Total cropland NPP was estimated for all counties in the study area. Counties in which woodland area exceeded 10% of total county area (e.g.., in northern Wisconsin and Minnesota) were excluded from the analysis. Counties in which <50% of the county area was accounted for by the included crops were also excluded from the analysis.
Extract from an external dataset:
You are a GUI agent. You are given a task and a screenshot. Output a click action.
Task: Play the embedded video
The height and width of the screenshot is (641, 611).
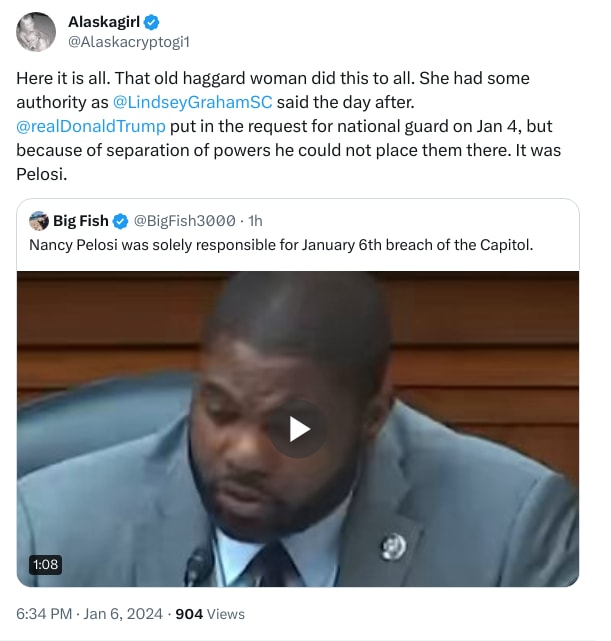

In Iowa, four blocks of land in contrasting climatic regions of the state were selected for comparisons with coarse resolution, gridded model results. Each block consisted of four neighboring counties to make a total area of approximately two-thirds of 1degree longitude x 1degree latitude. See Prince et al. (2001) for these results.
Spatial Resolution
0.5-degree grid cells
Temporal Coverage
Total cropland and woodland NPP was estimated for all counties in the study area for the year 1992. For Iowa, NPP was estimated for each of the years from 1982 through 1996. The mean NPP for Iowa for the 15-year period 1982-1996 is also provided.
Temporal Resolution
Annual. Total NPP estimates are expressed on an annual basis in gC/m2/yr.
Data File Information
Table 1. Data file in this data set archive
| FILE NAME | TEMPORAL COVERAGE | FILE CONTENTS |
|---|---|---|
| crop_npp.csv | 1982/01/01 - 1996/12/31 | Gridded cropland NPP estimates for the Midwestern United States |
NPP Data. All of the NPP estimates for the U.S. midwestern states are in one comma-separated-value file (Table 1). The file contains total NPP estimates for each 0.5 degree grid cell of cropland in the Midwest United States for 1992 and 15-year mean and individual year NPP for the state of Iowa along with additional grid information (Table 2). The first 18 lines are metadata; data records begin on line 19.The value -99 is used to denote missing values.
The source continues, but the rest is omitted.